Give the entries below as a JSON list of strings, one string per line with blank lines left out, from the first line through the line that contains "pyautogui.click(x=141, y=22)". Leave the pictures out.

━━━━━ EXERCISE DATA ━━━━━

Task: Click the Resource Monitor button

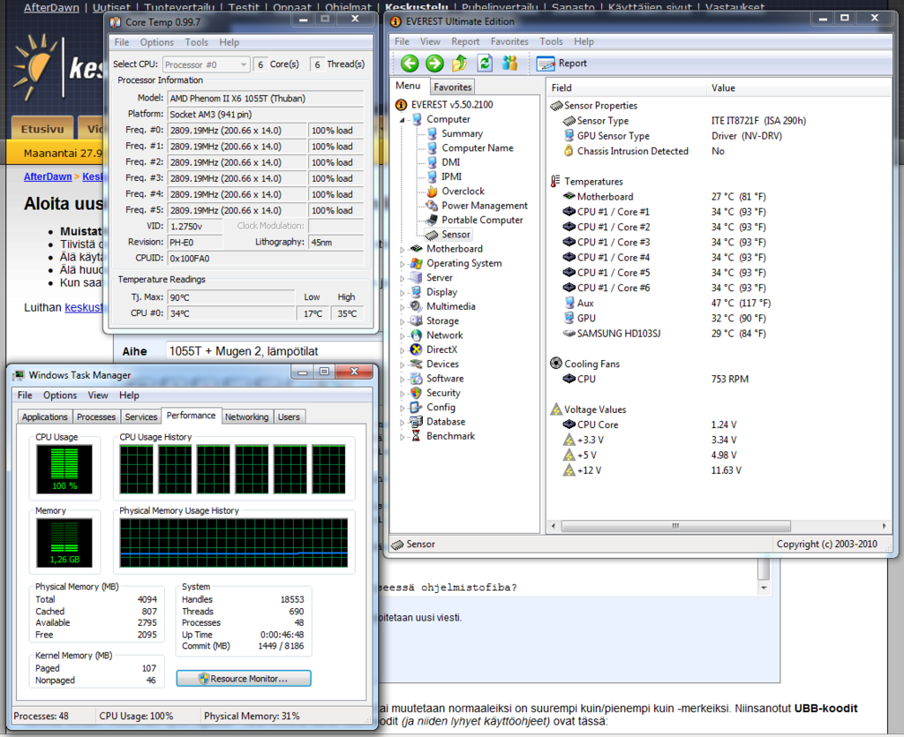Action: [x=244, y=679]
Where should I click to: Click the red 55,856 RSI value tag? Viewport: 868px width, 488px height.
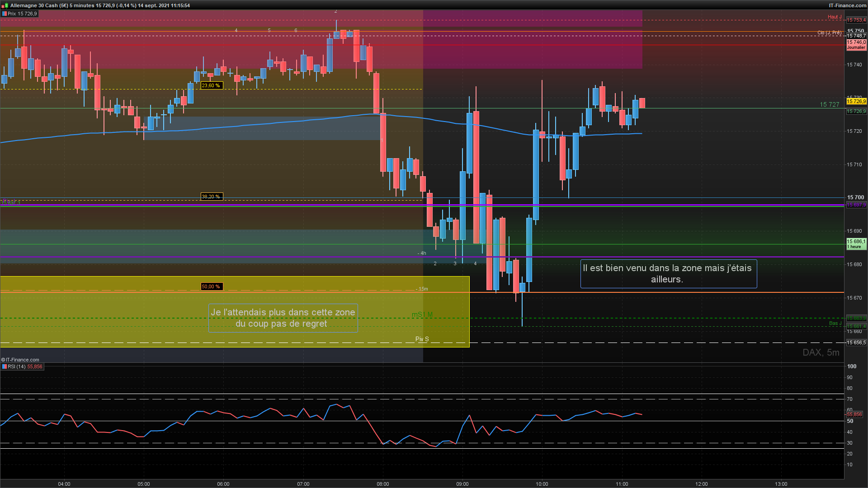click(854, 414)
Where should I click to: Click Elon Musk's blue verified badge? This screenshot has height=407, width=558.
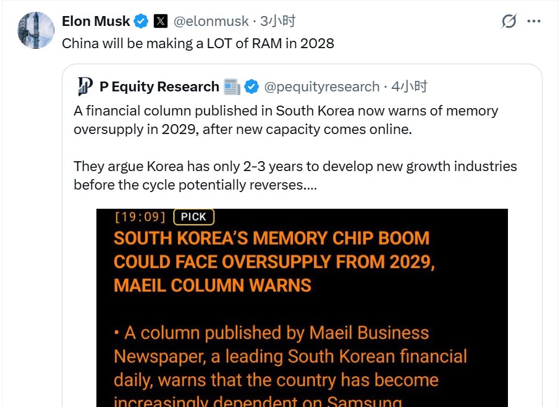pyautogui.click(x=141, y=22)
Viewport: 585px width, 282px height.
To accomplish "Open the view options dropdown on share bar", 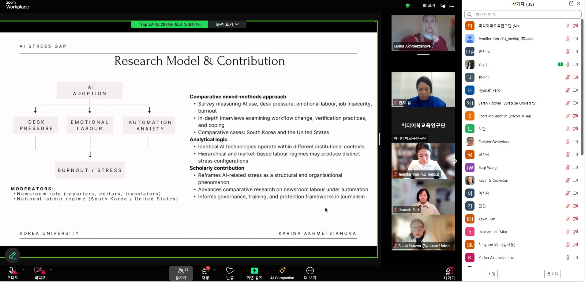I will click(x=227, y=25).
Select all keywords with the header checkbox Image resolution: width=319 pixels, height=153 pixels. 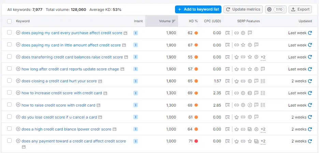click(x=10, y=21)
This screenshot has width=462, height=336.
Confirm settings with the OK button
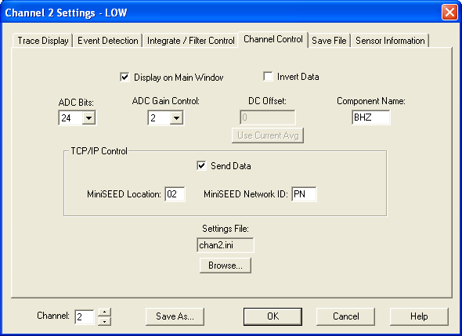click(273, 316)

━━━━━

> [THE RESULT]:
[
  "Task: Click the Resource Monitor button",
  "Action: [x=244, y=679]",
  "Where should I click to: Click the red 55,856 RSI value tag? Viewport: 868px width, 488px height.",
  "click(854, 414)",
  "Where should I click to: Click Elon Musk's blue verified badge? This screenshot has height=407, width=558.",
  "pyautogui.click(x=141, y=22)"
]